Render the stretch of rows below from the line containing "Where should I click to: Click" through the line containing "[x=197, y=606]" as a Markdown table with the columns No. and Line, numbering each line and omitting blank ones.

**RECORDS PROVIDED:**
____________________

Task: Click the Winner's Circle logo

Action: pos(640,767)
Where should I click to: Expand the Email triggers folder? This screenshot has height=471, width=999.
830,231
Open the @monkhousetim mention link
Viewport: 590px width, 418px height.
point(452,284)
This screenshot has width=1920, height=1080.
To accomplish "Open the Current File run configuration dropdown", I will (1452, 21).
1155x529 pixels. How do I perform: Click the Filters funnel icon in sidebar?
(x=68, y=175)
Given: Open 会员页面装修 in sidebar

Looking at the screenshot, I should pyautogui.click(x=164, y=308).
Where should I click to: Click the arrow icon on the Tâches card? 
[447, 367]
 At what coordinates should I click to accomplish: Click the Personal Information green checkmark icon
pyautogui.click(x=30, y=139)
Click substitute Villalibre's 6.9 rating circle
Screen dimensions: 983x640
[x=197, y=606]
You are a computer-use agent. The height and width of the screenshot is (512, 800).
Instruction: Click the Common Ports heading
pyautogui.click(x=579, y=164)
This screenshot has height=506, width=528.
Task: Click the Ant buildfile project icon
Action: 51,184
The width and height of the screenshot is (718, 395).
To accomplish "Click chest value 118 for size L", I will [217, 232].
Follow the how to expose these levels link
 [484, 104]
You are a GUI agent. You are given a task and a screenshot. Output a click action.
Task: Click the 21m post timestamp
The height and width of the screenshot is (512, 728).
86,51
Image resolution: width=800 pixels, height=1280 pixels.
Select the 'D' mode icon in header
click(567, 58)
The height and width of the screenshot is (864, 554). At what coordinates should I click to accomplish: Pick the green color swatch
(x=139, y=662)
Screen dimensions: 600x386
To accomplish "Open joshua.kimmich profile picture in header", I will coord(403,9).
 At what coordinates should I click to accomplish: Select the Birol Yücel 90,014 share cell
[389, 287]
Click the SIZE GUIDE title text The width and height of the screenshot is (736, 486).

____________________

**OUTPUT FOR THIS TASK:**
| No. | Line |
|---|---|
| 1 | Where should I click to: Click the arrow icon on the Tâches card?  |
| 2 | [447, 367] |
| 3 |  At what coordinates should I click to accomplish: Click the Personal Information green checkmark icon |
| 4 | pyautogui.click(x=30, y=139) |
| 5 | Click substitute Villalibre's 6.9 rating circle |
| 6 | Screen dimensions: 983x640 |
| 7 | [x=197, y=606] |